As Nadia Salah observed on 28 February in the business daily she created, L’Economiste, whereas in 1960 Morocco’s GDP per head was slightly higher than South Korea’s, “60 years later, every Korean is 10-times richer than every Moroccan.” And “driving this is education,” she points out. Moroccan state schools have been a political football, first for the left and then for Islamist parties.
A recent study found that teachers were on average absent for a third of their working hours. It is no wonder that parents have opted for private education, if they can afford it. In disadvantaged areas, illiteracy levels remain shockingly high – pointing to severe urban-rural and gender divides.
A strong and focused state can play a critical role in driving policy, supported by a profitable and job-creating private sector. But state domination can also stunt public life and individual initiative. Activist Anouar Zyne recently left a traditional political party, the Union Constitutionnelle, to found a citizen movement, #Changer. The movement is dedicated to encouraging grassroots activity – calling on communities, led if necessary by a handful of individuals, to engage with and lobby local and national authorities.

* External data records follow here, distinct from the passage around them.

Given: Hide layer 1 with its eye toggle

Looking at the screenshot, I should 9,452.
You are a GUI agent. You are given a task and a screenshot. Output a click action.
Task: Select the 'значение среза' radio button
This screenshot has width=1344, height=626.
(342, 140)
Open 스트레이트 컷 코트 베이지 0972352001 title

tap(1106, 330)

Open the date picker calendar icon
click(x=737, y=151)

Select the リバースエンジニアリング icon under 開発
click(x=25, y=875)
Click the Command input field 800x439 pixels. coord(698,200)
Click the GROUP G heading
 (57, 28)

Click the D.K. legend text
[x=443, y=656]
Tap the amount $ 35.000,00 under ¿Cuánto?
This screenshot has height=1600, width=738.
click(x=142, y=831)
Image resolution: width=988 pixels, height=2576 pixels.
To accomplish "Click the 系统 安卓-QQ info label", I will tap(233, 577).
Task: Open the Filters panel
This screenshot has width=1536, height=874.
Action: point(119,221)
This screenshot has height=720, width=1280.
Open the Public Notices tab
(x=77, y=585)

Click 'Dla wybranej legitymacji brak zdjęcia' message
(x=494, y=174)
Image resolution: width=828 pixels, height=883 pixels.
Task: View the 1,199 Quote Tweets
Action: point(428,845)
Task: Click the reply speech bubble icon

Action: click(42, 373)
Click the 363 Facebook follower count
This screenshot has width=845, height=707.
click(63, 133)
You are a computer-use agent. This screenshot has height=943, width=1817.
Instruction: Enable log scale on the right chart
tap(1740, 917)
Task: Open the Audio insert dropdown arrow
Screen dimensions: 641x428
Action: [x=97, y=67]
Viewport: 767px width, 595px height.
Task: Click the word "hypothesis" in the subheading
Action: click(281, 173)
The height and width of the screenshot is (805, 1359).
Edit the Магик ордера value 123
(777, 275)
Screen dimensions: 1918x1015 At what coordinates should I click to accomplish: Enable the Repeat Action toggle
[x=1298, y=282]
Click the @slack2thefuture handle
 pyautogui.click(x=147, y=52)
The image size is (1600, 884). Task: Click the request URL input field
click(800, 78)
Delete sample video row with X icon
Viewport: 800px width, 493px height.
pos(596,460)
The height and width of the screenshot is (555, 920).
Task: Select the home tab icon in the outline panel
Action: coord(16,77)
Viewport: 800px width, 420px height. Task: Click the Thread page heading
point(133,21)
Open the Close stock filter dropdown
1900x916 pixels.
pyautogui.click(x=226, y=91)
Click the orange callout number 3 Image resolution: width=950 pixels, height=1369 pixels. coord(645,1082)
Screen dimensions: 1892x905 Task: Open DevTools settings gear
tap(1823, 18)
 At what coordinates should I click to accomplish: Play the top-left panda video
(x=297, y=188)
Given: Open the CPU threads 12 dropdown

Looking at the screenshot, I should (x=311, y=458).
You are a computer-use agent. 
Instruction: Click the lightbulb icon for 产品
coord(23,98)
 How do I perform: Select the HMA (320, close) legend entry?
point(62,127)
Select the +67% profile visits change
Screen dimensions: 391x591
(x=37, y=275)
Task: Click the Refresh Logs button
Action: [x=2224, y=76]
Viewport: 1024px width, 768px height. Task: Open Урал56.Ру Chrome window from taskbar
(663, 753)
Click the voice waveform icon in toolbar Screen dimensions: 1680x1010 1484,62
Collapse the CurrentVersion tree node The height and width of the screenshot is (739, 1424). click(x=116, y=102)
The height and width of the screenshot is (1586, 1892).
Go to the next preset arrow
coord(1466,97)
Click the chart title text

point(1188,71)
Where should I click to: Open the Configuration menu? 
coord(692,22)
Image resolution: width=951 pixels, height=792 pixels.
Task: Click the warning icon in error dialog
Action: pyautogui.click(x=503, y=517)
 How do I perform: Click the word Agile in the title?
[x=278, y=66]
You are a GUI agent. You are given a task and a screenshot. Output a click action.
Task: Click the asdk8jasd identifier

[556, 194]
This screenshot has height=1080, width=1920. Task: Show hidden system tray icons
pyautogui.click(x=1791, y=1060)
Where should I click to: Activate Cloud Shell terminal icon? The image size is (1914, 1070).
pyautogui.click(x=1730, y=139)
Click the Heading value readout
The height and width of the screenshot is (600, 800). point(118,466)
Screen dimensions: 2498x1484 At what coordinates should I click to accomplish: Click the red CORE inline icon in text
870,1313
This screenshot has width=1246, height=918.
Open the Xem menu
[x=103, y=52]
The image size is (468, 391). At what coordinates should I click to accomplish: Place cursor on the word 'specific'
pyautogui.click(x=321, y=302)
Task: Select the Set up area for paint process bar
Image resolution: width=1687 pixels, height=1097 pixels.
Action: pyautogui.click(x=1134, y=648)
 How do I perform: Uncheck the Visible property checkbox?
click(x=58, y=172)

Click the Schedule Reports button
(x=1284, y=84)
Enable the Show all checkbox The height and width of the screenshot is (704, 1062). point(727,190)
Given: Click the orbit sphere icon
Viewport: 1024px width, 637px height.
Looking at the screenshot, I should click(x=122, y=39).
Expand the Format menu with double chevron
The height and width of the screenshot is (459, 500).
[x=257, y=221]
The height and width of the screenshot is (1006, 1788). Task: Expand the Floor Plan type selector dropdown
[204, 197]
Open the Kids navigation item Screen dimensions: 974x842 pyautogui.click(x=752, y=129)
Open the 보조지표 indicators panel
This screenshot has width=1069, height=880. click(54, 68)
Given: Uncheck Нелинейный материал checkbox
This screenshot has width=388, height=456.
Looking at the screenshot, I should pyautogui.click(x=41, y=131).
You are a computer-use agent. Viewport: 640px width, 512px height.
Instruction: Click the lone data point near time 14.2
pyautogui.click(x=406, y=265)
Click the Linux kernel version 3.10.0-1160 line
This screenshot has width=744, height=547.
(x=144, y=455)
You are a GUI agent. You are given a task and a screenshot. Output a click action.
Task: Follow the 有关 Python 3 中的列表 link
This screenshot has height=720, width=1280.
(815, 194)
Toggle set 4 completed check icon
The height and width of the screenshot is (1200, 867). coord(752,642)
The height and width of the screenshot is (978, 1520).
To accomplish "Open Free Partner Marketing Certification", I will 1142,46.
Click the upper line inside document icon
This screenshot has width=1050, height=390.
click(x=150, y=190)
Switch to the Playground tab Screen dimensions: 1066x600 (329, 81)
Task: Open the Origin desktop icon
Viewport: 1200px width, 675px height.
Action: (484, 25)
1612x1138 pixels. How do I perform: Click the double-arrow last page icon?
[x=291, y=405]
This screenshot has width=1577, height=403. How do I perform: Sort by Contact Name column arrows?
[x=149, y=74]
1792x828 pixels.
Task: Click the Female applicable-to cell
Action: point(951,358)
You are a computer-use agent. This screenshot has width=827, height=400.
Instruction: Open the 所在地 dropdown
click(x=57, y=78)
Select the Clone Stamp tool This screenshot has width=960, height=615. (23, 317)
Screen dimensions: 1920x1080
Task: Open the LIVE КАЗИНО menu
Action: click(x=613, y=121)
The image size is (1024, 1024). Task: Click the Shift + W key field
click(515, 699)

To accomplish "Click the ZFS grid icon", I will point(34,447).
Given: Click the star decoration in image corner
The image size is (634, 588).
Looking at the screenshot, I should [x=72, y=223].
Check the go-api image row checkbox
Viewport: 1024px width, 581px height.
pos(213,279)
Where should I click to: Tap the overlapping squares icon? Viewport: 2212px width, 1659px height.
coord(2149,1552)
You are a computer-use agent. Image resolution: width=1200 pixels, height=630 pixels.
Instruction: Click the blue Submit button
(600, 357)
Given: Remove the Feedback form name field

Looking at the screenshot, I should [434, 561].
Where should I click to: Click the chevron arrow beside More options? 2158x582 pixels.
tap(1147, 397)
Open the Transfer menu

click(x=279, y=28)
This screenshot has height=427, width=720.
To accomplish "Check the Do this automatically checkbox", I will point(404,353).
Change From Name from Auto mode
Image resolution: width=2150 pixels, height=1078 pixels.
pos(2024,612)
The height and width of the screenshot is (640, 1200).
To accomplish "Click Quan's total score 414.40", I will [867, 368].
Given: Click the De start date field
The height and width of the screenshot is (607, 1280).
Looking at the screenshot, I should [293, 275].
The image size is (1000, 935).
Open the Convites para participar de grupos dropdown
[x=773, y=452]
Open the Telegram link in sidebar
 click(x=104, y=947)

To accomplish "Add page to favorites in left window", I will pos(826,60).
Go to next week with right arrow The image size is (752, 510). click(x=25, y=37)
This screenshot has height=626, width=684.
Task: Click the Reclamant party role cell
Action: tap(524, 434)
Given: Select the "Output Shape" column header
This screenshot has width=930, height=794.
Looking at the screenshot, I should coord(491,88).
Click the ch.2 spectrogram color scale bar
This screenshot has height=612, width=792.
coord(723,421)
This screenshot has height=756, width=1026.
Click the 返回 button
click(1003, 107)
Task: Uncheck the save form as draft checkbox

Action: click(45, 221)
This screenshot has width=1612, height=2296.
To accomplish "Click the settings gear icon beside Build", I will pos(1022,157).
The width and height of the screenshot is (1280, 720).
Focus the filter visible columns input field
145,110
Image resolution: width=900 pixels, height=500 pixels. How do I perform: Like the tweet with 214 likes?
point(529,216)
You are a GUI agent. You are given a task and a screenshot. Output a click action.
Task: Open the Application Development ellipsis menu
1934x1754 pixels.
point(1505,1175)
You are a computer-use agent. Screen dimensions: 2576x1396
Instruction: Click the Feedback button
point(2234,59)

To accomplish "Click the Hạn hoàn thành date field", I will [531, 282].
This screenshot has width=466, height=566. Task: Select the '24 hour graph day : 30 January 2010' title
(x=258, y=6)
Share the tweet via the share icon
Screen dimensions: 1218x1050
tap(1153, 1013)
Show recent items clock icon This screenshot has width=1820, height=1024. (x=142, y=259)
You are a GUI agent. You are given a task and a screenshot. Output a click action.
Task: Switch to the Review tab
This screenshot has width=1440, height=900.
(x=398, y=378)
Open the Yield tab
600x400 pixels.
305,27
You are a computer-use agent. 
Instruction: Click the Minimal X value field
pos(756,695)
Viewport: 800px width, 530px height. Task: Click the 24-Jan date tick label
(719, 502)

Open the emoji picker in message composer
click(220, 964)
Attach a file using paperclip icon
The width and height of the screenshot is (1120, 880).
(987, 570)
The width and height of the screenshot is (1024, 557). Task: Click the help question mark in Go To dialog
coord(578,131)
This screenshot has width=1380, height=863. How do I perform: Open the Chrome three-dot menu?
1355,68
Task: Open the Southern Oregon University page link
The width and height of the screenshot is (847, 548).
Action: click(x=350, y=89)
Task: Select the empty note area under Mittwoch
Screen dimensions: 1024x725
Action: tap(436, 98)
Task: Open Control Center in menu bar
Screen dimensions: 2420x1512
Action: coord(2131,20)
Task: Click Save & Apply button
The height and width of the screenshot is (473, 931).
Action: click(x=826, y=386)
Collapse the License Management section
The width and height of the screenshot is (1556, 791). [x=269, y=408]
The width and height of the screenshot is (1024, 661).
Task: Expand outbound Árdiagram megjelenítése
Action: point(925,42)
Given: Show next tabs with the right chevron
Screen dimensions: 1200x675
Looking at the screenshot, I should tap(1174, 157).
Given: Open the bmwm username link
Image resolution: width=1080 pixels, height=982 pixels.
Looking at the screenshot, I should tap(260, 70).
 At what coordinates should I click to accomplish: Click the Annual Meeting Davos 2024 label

Moroccans “are children of the state” in a system where daily disputes were settled traditionally by a moqadem (a public functionary) rather than by the legal system, Zyne argues. A shift in culture could drive another stage in Morocco’s social development, which might also unleash the kingdom’s undoubted entrepreneurial flair further down the social chain.
Neither tajines nor kefta nor shiny projects mean a strong market has emerged. Internal political conflicts are a cause for concern and persistent social disparities plague many Moroccans. But the kingdom is on the move, with consequences that will be felt far beyond its borders.